WORK REQUIRED: Everything from the line containing "Image resolution: width=1855" through the last line of the data below should be given again exactly, both end lines included and nothing more.

EXERCISE INPUTS:

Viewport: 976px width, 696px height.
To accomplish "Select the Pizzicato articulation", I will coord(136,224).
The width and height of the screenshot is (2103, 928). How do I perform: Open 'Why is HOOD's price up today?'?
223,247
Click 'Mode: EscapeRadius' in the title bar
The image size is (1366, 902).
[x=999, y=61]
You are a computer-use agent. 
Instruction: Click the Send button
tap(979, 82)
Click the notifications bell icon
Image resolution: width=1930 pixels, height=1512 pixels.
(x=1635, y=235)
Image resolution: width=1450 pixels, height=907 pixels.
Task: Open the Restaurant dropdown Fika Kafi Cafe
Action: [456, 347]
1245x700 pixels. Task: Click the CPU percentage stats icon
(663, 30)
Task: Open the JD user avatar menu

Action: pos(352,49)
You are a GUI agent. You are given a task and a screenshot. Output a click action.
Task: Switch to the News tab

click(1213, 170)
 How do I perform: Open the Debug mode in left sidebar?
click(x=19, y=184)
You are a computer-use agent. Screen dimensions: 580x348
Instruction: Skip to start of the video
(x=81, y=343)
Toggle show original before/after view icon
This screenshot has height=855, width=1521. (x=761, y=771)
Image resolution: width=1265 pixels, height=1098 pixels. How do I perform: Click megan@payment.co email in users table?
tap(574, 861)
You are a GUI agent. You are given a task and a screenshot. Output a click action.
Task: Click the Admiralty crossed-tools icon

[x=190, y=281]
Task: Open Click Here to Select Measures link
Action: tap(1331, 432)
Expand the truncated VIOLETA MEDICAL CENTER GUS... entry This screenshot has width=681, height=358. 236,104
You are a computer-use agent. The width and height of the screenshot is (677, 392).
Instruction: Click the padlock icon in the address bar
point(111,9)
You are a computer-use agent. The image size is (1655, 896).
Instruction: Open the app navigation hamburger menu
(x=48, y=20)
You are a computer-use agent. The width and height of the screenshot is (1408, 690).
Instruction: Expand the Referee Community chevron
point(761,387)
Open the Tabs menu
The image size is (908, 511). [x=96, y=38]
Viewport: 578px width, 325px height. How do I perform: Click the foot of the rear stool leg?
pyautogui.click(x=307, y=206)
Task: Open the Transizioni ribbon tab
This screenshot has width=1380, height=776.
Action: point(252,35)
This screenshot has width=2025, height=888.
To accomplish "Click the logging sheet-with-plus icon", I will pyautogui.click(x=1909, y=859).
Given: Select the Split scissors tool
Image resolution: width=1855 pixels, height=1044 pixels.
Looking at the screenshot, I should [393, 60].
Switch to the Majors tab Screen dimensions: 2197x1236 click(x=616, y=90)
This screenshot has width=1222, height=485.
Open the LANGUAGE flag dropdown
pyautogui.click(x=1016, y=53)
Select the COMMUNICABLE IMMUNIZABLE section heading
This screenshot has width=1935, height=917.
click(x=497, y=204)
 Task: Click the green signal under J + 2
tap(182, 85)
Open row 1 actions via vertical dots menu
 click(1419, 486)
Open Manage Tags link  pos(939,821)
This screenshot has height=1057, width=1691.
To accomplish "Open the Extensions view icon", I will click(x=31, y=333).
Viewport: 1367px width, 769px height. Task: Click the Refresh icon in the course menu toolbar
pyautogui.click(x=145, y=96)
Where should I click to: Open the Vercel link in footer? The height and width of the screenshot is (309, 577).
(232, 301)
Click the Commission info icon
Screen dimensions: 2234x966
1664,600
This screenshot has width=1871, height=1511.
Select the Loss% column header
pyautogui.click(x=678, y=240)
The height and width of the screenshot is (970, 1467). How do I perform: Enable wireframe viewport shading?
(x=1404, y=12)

ANSWER SPACE:
Image resolution: width=1855 pixels, height=1044 pixels.
Looking at the screenshot, I should [393, 60].
Switch to the Majors tab Screen dimensions: 2197x1236 click(x=616, y=90)
This screenshot has width=1222, height=485.
Open the LANGUAGE flag dropdown
pyautogui.click(x=1016, y=53)
Select the COMMUNICABLE IMMUNIZABLE section heading
This screenshot has width=1935, height=917.
click(x=497, y=204)
 Task: Click the green signal under J + 2
tap(182, 85)
Open row 1 actions via vertical dots menu
 click(1419, 486)
Open Manage Tags link  pos(939,821)
This screenshot has height=1057, width=1691.
To accomplish "Open the Extensions view icon", I will click(x=31, y=333).
Viewport: 1367px width, 769px height. Task: Click the Refresh icon in the course menu toolbar
pyautogui.click(x=145, y=96)
Where should I click to: Open the Vercel link in footer? The height and width of the screenshot is (309, 577).
(232, 301)
Click the Commission info icon
Screen dimensions: 2234x966
1664,600
This screenshot has width=1871, height=1511.
Select the Loss% column header
pyautogui.click(x=678, y=240)
The height and width of the screenshot is (970, 1467). How do I perform: Enable wireframe viewport shading?
(x=1404, y=12)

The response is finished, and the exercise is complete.